Akhirnya mahasiswa pulang. Tapi bukan ke kampus untuk mengadu, melainkan ke warung kopi, untuk mencari sinyal dan ketenangan jiwa.
Barangkali sambil menyusun rencana B pindah lokasi KKN ke desa yang lebih ‘welcome’ atau minimal, ke tempat yang punya Wi-Fi.
Sementara itu di kampus suasana tetap tenang. Para pejabatnya barangkali sedang rapat membahas pentingnya inovasi akademik, atau sedang memilih model baru seragam batik kampus.
Kisah ini bukan dongeng. Ini nyata, dan sialnya bukan satu kali terjadi. Seakan ada ketidaksinkronan struktural antara birokrasi kampus yang lambat dengan semangat mahasiswa yang gesit. Ibarat mobil yang mesinnya V8 tapi bannya belum dipompa. Ngos-ngosan jalan, tapi tetap disuruh ngebut.
Seharusnya kampus sebagai institusi pendidikan yang mendorong nilai-nilai Islam, keteraturan, dan kejujuran juga mengerti pentingnya komunikasi.
Minimal kalau mau mengirim mahasiswa ke desa, beri tahu dulu aparat desa. Jangan sampai kepala desa merasa kecolongan sementara mahasiswa merasa ditelantarkan.

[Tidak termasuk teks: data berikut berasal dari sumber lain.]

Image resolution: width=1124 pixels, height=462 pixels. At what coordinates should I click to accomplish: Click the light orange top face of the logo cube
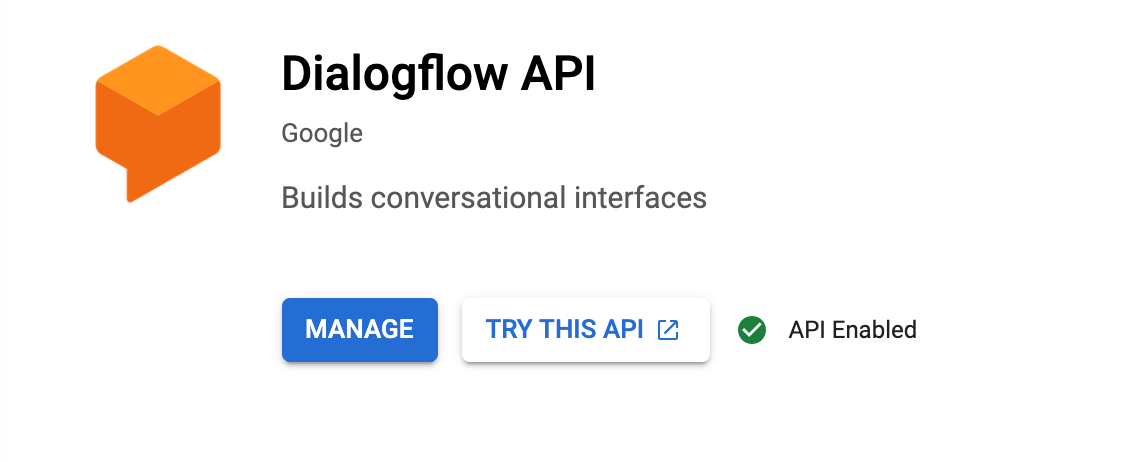click(x=158, y=78)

Akhir kata, KKN seharusnya jadi ajang pembelajaran, bukan ajang pelajaran sabar. Tapi, inilah UIN Palopo. Kadang, sabar adalah mata kuliah tambahan yang tidak tertulis di KRS.
Mahasiswa belajar banyak di luar kelas, bahkan sebelum KKN dimulai. Tentang komunikasi yang macet, birokrasi yang lambat, dan kampus yang diam-diam mempercayakan segala urusan kepada mahasiswa.